Nel frattempo, l’invasione dell’Ucraina sta già facendo del petrolio russo una merce-paria: l’ammiraglia del greggio Urals della Russia è ora scambiato con uno sconto di quasi $30 rispetto al benchmark petrolifero globale e sta lottando per trovare acquirenti, anche se c’è stato un aumento delle vendite in mercati come l’India e la Cina.

L’AIE ha avvertito che Mosca potrebbe rispondere alla pressione delle sanzioni tagliando la produzione, anche se ciò chiuderebbe anche il rubinetto di circa 250 milioni di euro al giorno dall’UE alla Russia, che secondo l’Ucraina aiuta a finanziare la guerra.

L’Europa può sostituire il greggio russo?

I membri dell’AIE hanno già concordato di immettere sul mercato 63 milioni di barili di scorte petrolifere di emergenza per inviare un messaggio unificato e forte ai mercati petroliferi globali che non ci sarà carenza di forniture a seguito dell’invasione russa dell’Ucraina.

Ma questo è solo un cuscinetto temporaneo e le scorte di petrolio nei paesi dell’OCSE sono ai minimi da otto anni. Cosa può succedere all’Europa senza petrolio russo?

Dall’inizio dell’invasione dell’Ucraina, gli analisti hanno esaminato fonti alternative di petrolio per sostituire il greggio degli Urali che le raffinerie europee sono in grado di elaborare. Urals è un greggio “medium sour”, con una presenza di zolfo che ne rende più difficile e costosa la raffinazione.

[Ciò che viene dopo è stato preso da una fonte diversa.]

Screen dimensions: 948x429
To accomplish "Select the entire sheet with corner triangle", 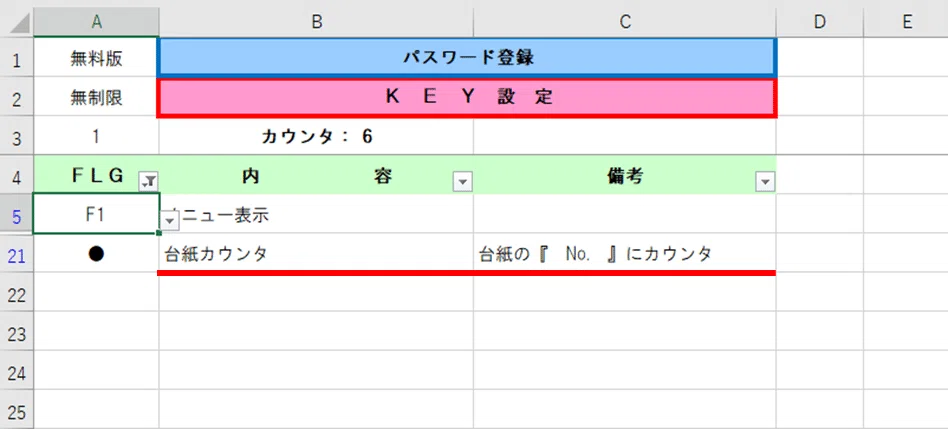I will click(16, 23).
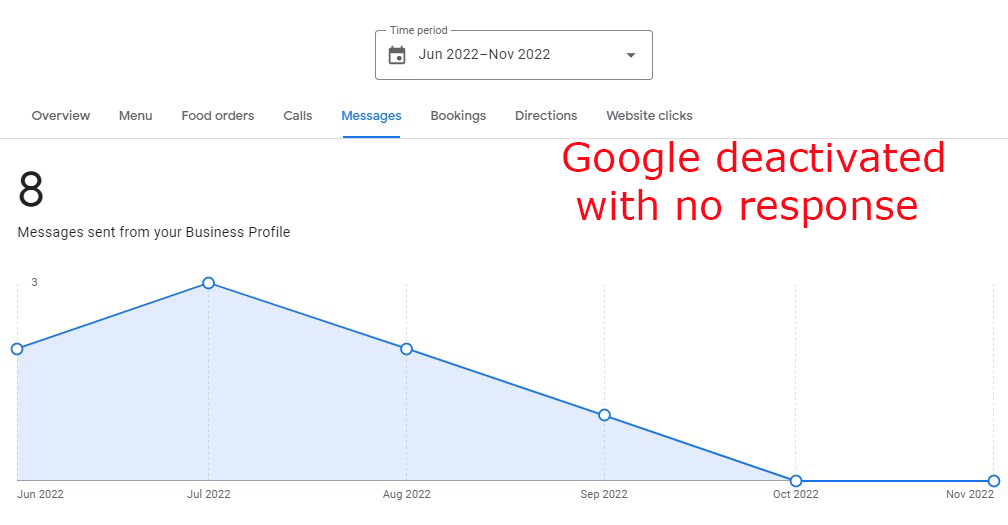The width and height of the screenshot is (1008, 525).
Task: View the Website clicks tab
Action: (x=649, y=116)
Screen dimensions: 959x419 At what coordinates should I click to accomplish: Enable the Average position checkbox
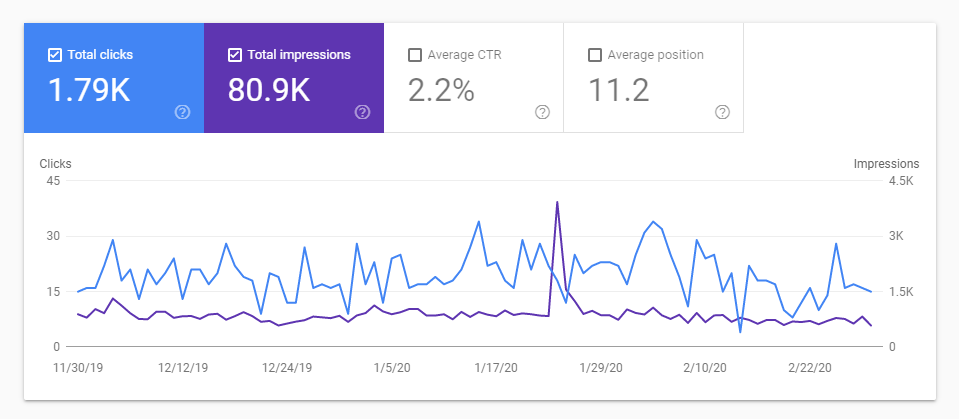(x=595, y=55)
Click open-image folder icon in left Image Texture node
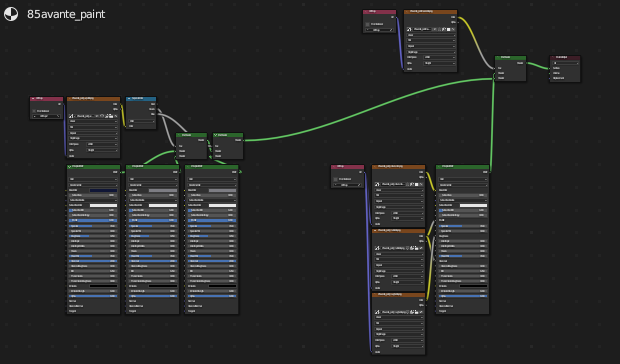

Tuttavia, molte soluzioni implicano il ricorso a regimi con precedenti sui diritti umani assolutamente discutibili, come quelli della Russia.

Alain Mathuren, direttore delle comunicazioni di FuelsEurope, l’associazione delle raffinerie di petrolio europee, ha affermato che il greggio leggero dell’Arabia Saudita è spesso un sostituto di riferimento degli Urali quando disponibile, sebbene molte raffinerie dell’UE possano adattarsi rapidamente per gestire altri tipi.

Ma mentre “l’Arabia Saudita e gli [Emirati Arabi Uniti] detengono una notevole capacità inutilizzata che potrebbe aiutare immediatamente a compensare una carenza russa”, ha affermato l’AIE nel suo rapporto mensile di mercato, “la coppia finora non mostra alcuna volontà di attingere alle riserve.”

Anche la liberazione del greggio iraniano sarebbe una soluzione, ma per ora non appare immediata.

La questione dell’embargo al petrolio russo resta un nodo assai complicato da sciogliere per l’Europa. Intanto, però, il prezzo dell’energia sale e Putin continua a bombardare l’Ucraina.